● **SOURCE INFORMATION**
>>>>

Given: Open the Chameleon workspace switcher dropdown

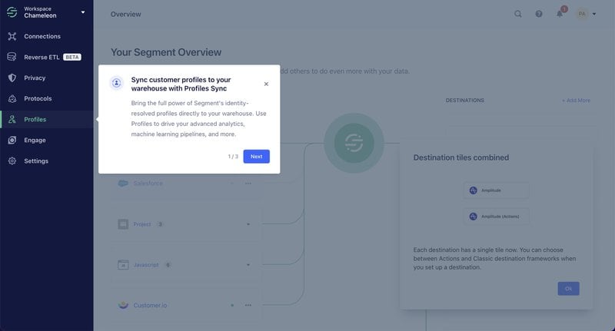Looking at the screenshot, I should (x=82, y=12).
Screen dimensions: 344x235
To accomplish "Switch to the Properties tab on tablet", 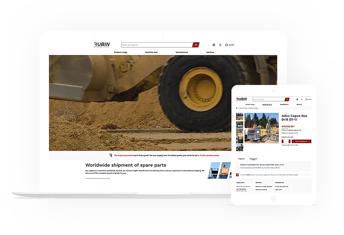I will pos(241,159).
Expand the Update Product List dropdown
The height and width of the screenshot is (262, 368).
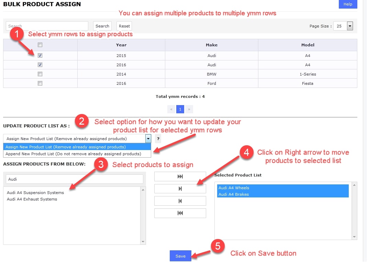148,139
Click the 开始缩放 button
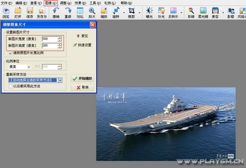This screenshot has width=246, height=168. 82,78
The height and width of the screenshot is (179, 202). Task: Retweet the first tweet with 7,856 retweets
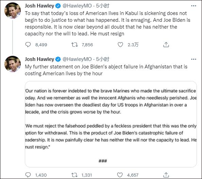coord(74,45)
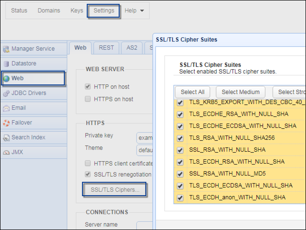Image resolution: width=306 pixels, height=230 pixels.
Task: Click the JMX gauge icon
Action: click(x=6, y=152)
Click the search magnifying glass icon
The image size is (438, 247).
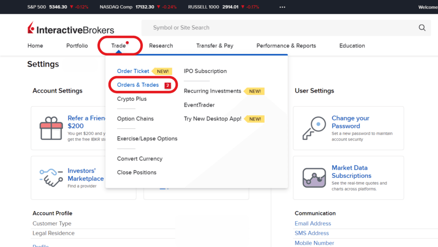click(422, 27)
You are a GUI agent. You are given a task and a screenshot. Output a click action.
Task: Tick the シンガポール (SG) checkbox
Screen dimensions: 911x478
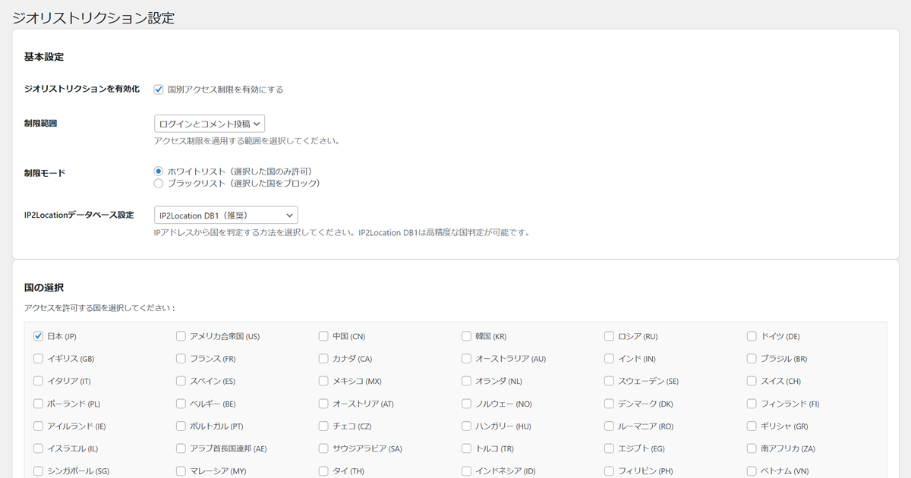38,471
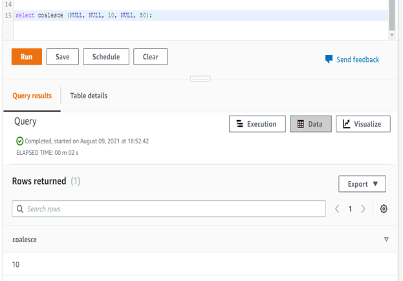Schedule the query
The width and height of the screenshot is (403, 281).
tap(106, 57)
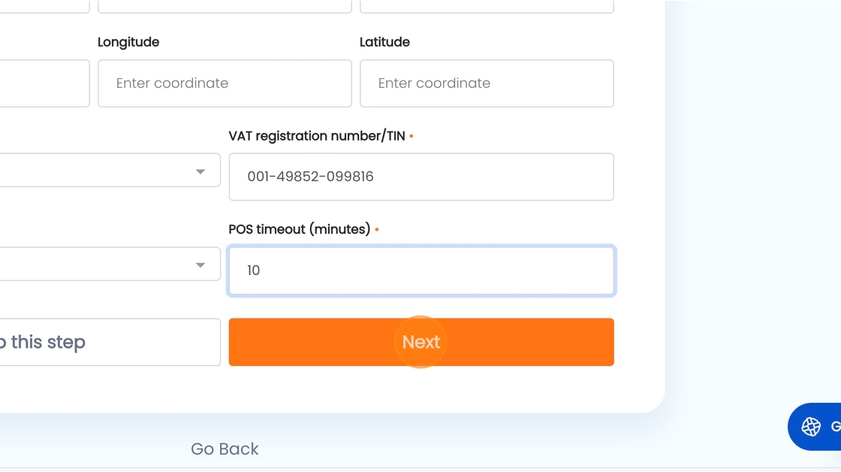
Task: Click the skip this step button
Action: [110, 342]
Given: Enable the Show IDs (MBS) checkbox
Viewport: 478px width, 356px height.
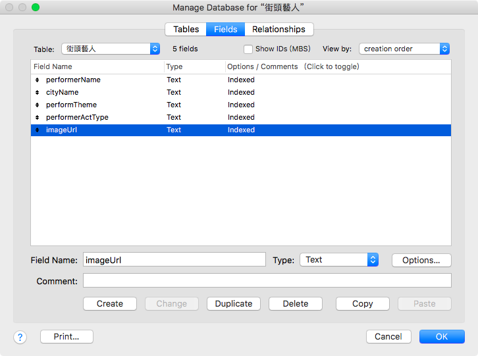Looking at the screenshot, I should (248, 49).
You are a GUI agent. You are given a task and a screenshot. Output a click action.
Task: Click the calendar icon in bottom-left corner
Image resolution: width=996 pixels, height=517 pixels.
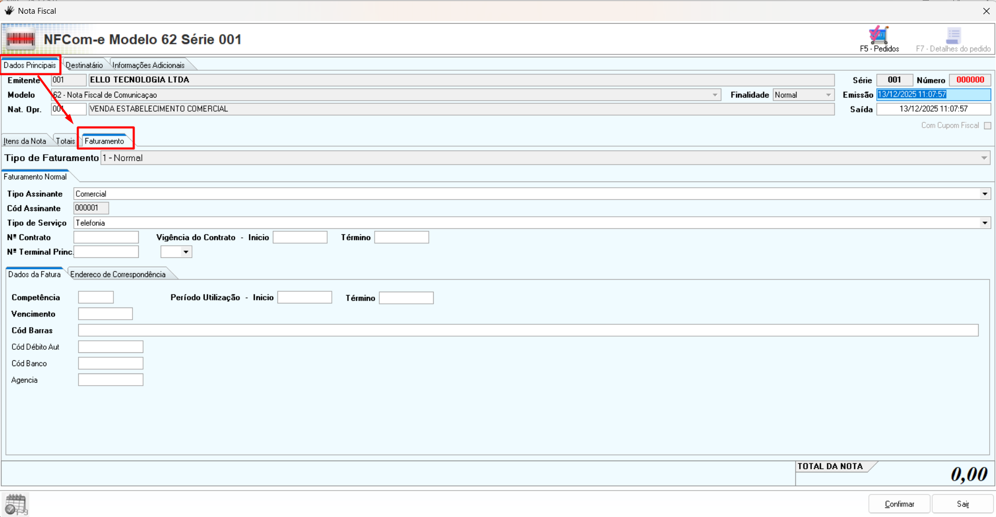16,504
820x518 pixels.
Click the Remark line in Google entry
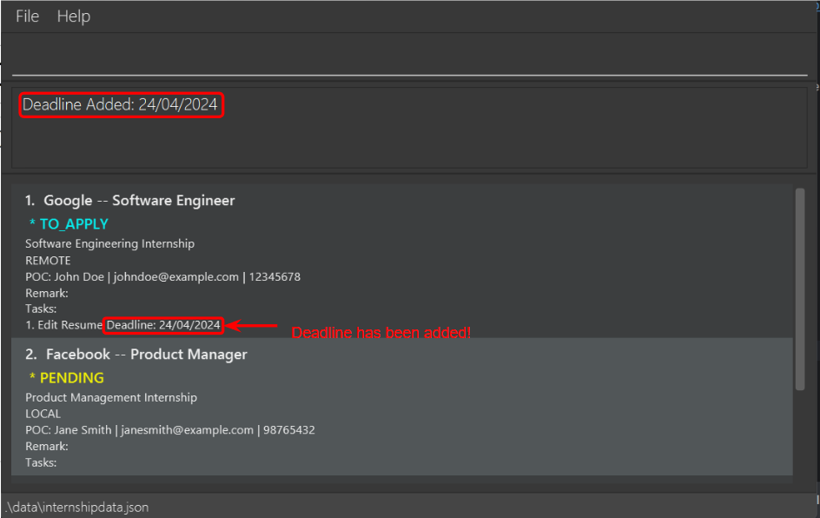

<<<<

● **WHAT YOU HAVE TO DO**
Reproduce exactly and only the lines from the line that contains "Viewport: 478px width, 356px height." to the end of the data above, both ends included. No pictures go in the copy.

● **RESPONSE FOR THIS EXERCISE**
Viewport: 478px width, 356px height.
Looking at the screenshot, I should (248, 49).
You are a GUI agent. You are given a task and a screenshot. Output a click action.
Task: Click the calendar icon in bottom-left corner
Image resolution: width=996 pixels, height=517 pixels.
16,504
820x518 pixels.
Click the Remark line in Google entry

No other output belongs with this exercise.